=== Given task A ===
In the passage on SSL/TLS and HTTPS, what does SSL/TLS stand for?
=== Given task B ===
Pick up the passage on SSL/TLS and HTTPS after its final sentence and continue writing it.

=== Document passage ===
14 SSL/TLS and HTTPS

In Chapter 12, I used the analogy of putting a letter in the mail for sending HTTP traffic over the web. But there’s more to it. HTTP traffic is sent in plaintext, which is really like sending a postcard. Anyone along the way can just look right at what you’re sending. That’s bad.

HTTPS is the digital equivalent of putting your HTTP mail inside an opaque envelope. Using HTTPS is the most basic layer of security on the internet, and you should configure it for anything you’re administering.

In this chapter, you’ll learn the basics of how HTTPS works. In the lab, you’ll configure your site to use HTTPS so that it can be accessed securely.

What HTTPS does

HTTPS is the same as HTTP, but secured with a technology called SSL/TLS (secure sockets layer/transport layer security). A site secured with SSL/TLS is configured to provide an SSL certificate upon demand; the certificate is then used to verify the site’s identity and establish an encrypted session.

SSL vs. TLS

These days, TLS is actually what’s in use, but you’ll mostly talk about SSL. That’s because SSL has been around for a long time and people got used to talking about configuring SSL certificates. TLS is configured exactly the same, so most people still talk about SSL when they really mean TLS.

=== Data section ===
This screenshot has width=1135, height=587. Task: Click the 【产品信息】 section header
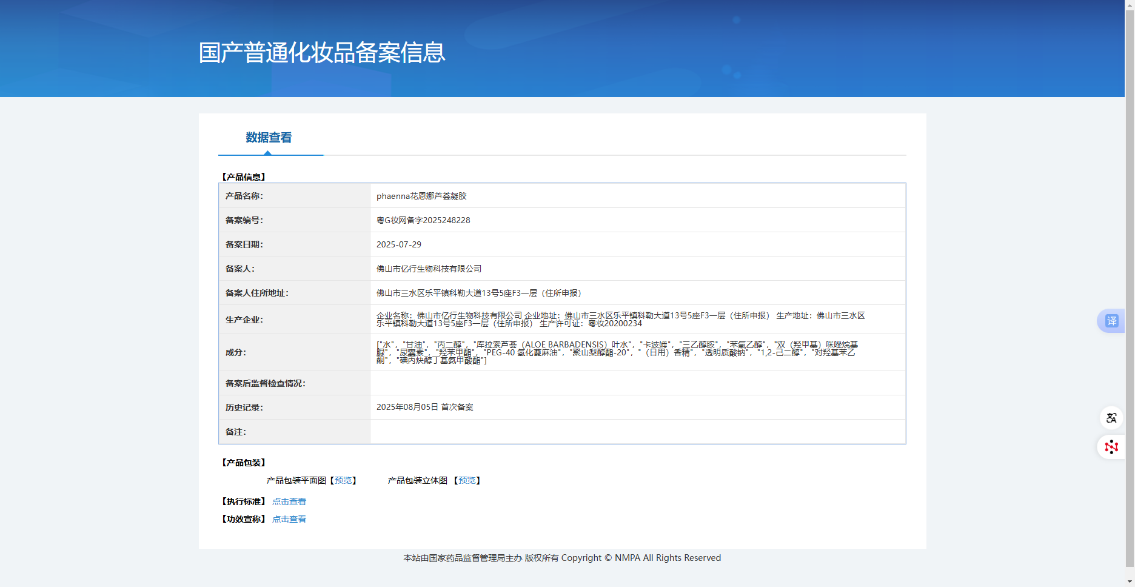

=== Right answer A ===
Secure sockets layer/transport layer security.

=== Right answer B ===
You use HTTPS constantly. Go to a website in your browser and look for a little lock icon near the search bar. That little lock indicates that the domain is secured using HTTPS. If you click on it, you can get more information about the site’s SSL certificate.

If you’re of a certain age, you may recall warnings that you shouldn’t use the WiFi at your neighborhood Starbucks. The issue was twofold.

First, HTTP has no way to verify that the website you think you’re interacting with is, in fact, that website. A bad actor could put up a fake WiFi network that resolves $\text{bankofamerica.com}$ to a look-alike website that captures your banking login. That’s called a man-in-the-middle attack.

And even if they didn’t use that trick specifically, there were tools to read the unencrypted HTTP traffic going back and forth in what’s called a packet sniffing attack.

In 2015, Google Chrome began the process of marking any site using plain HTTP as insecure, which led to the nearly complete adoption of HTTPS across the internet. Both man-in-the-middle and packet sniffing attacks have been neutered. It’s now safe to use any random WiFi network you want because of HTTPS.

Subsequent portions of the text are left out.